I've got this UIButton storeB that gets properly initialized during the viewDidLoad: call of my UIViewController. Before I create the button, I create 5 other buttons.

During viewDidLoad:, I run this method called setupFBConditions which determines whether my forwardB button object should have an alpha of 0.5 with userInteractionEnabled set to 0. When this is the case, the button looks and performs the way it's supposed (essentially, like it's not there).

Furthermore, during this particular animation that is performed on one of my UIView objects, I decided to set the userInteractionEnabled property of my restartB object to 0 (so that no interaction occurs during the animation. That performance is also successful.

However, when I decide to write:

storeB.userInteractionEnabled = NO;
storeB.alpha = 0.5;

at the start of the animation (with the intention to keep this state till the game finishes or restartB is tapped again), and NSLog the button object, the log says that the userInteractionEnabled property is NO and alpha is 0.5, just like it should be. However, at no point do these properties get reflected to the UI.

storeB is my not even my last view to be added to the hierarchy (although it is the last UIButton). I have no idea why these changes are not taking effect.

I'm not going to post any more code because there's nothing to post besides the two lines above. It's that apparently simple of a problem + solution.

************ UPDATE **************

Here is the log report at the end of one of my swipe gesture actions (after storeB.userInteractionEnabled = NO;):

<UIButton: 0x1585ae80; frame = (270 8; 42 42); alpha = 0.5; opaque = NO; 
userInteractionEnabled = NO; layer = <CALayer: 0x15899da0>>  
<UIView: 0x1592bba0; frame = (0 0; 320 568); layer = <CALayer: 0x15934ae0>>

The frame is correct, the alpha and interaction settings are correct, and the superview frame (0,0,320,568) is exactly what it's supposed to be.

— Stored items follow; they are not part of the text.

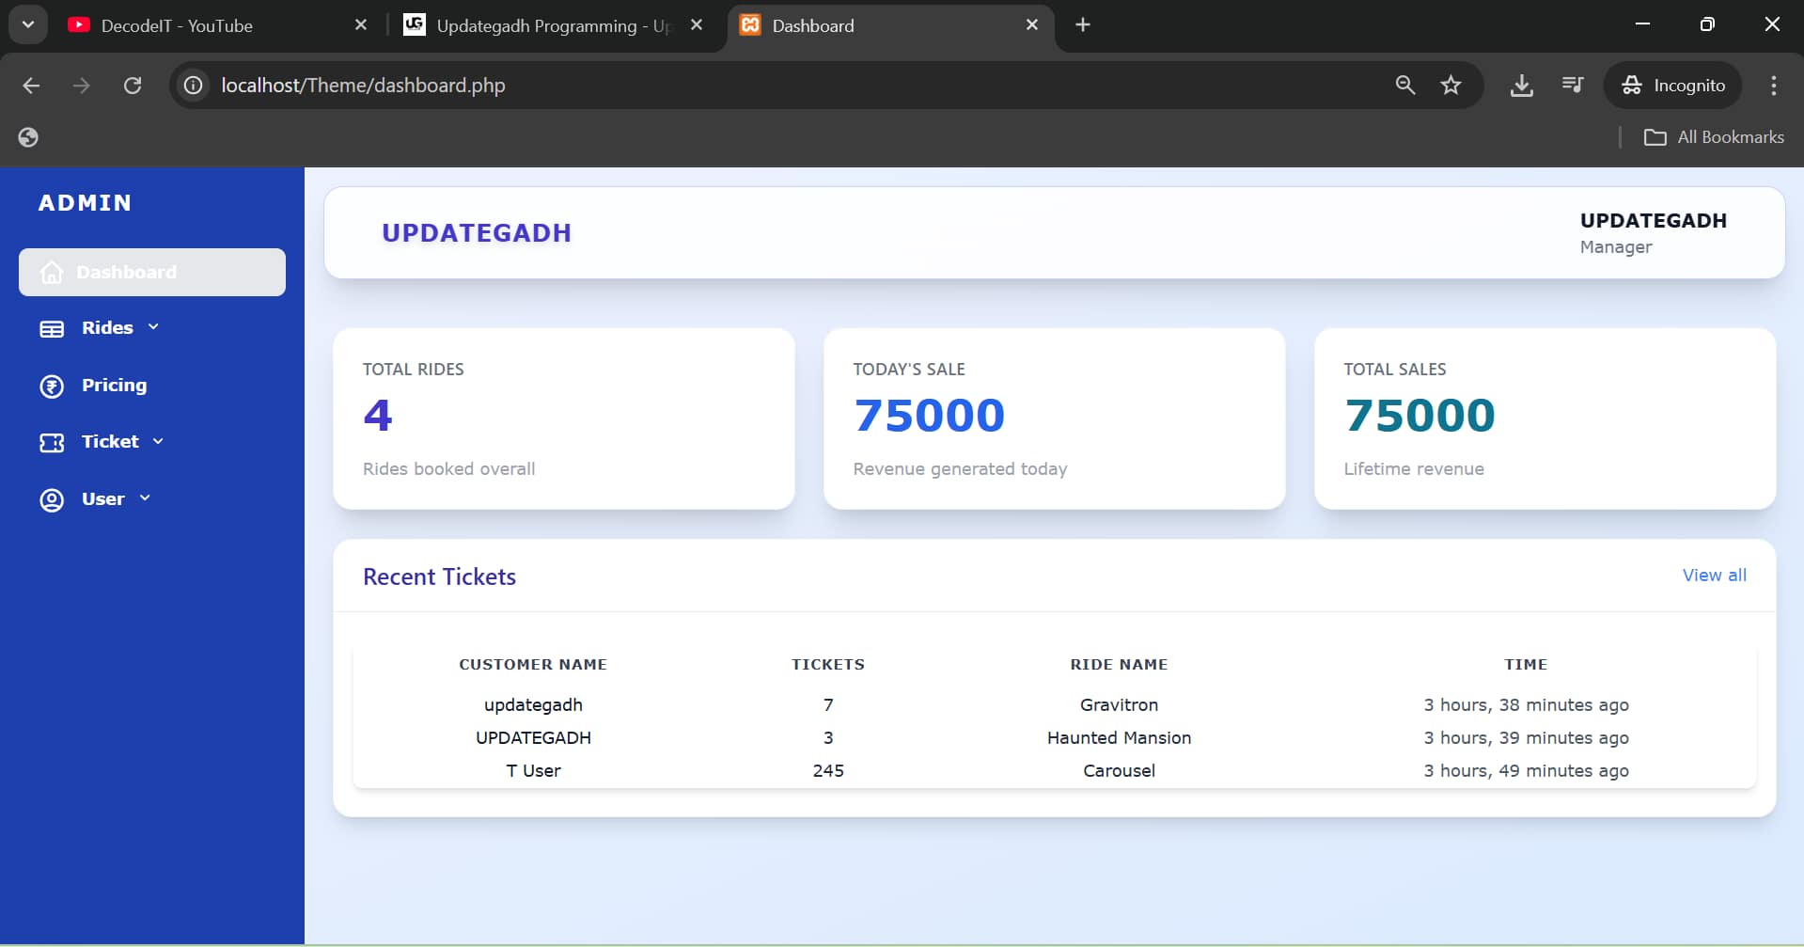Viewport: 1804px width, 947px height.
Task: Open the media control icon in toolbar
Action: point(1572,86)
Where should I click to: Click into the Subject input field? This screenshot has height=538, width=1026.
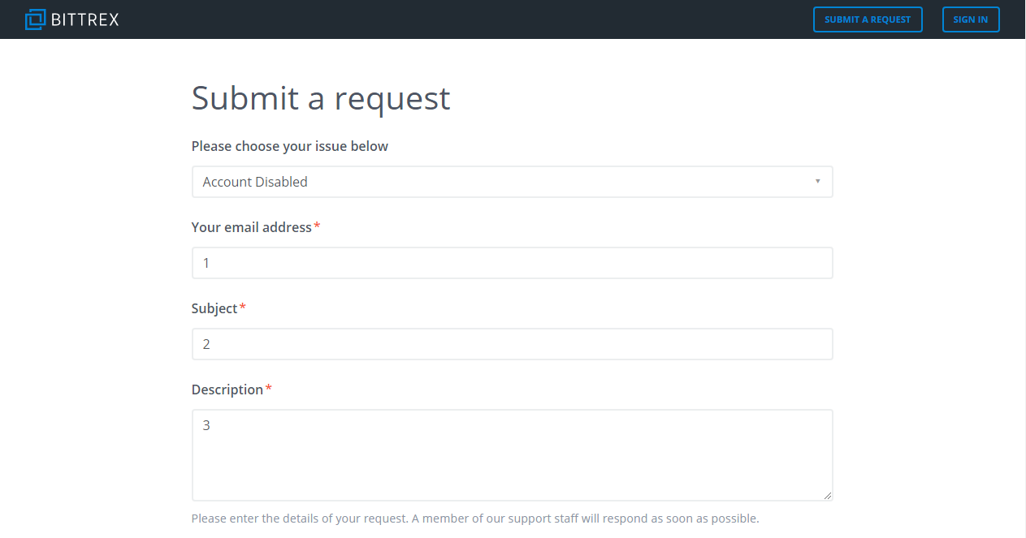click(512, 344)
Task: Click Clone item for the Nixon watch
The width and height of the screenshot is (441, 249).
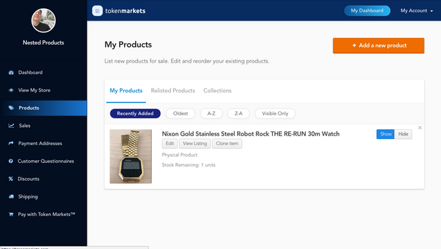Action: tap(227, 144)
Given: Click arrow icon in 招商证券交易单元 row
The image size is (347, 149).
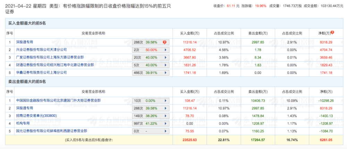Looking at the screenshot, I should [165, 116].
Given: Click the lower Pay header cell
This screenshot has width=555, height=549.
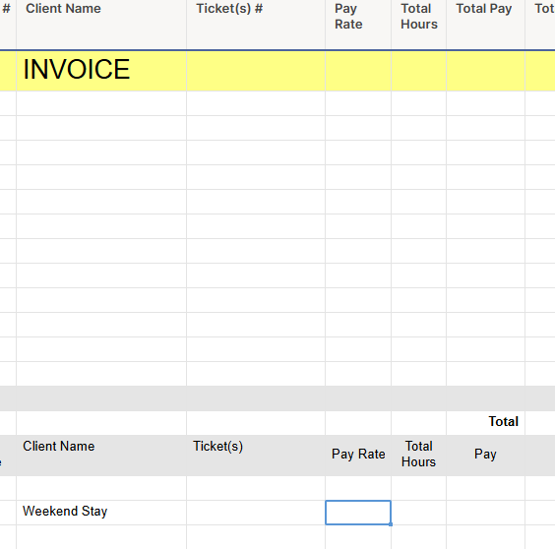Looking at the screenshot, I should coord(486,456).
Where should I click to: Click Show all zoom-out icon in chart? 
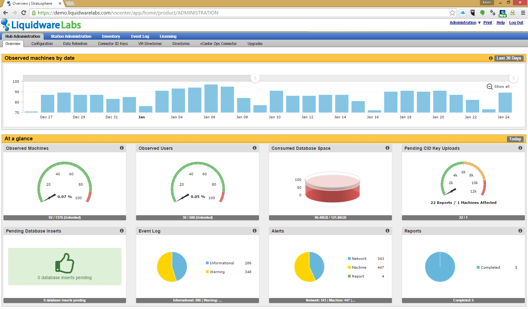tap(490, 87)
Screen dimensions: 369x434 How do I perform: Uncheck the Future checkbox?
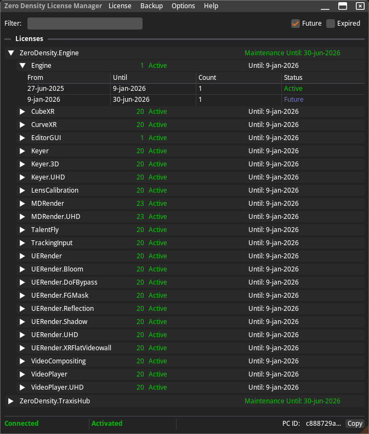(x=296, y=24)
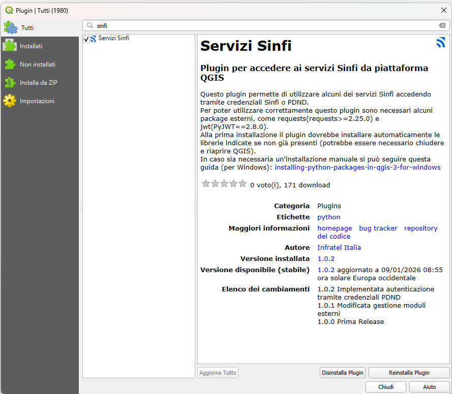
Task: Click the python etichetta link
Action: [328, 217]
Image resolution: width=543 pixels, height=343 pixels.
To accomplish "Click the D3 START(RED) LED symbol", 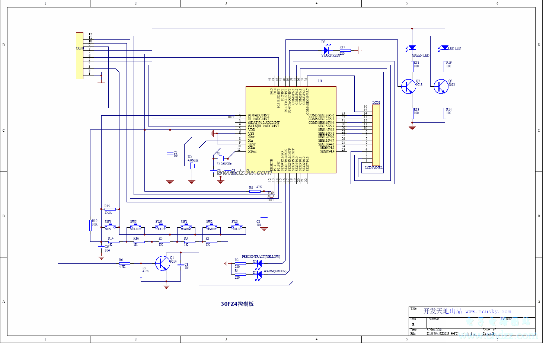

*********** SECOND UPDATE **************

In case anyone finds this useful...check the _retainCount property of your UIView/UIButton and see if it looks unusually high when taking into account all the operations done to the object. My retain count was 4 when it should have been 2, so every time I changed the property (of what I thought was my first instance of storeB), it was actually only affecting the second instance (that I didn't even know existed).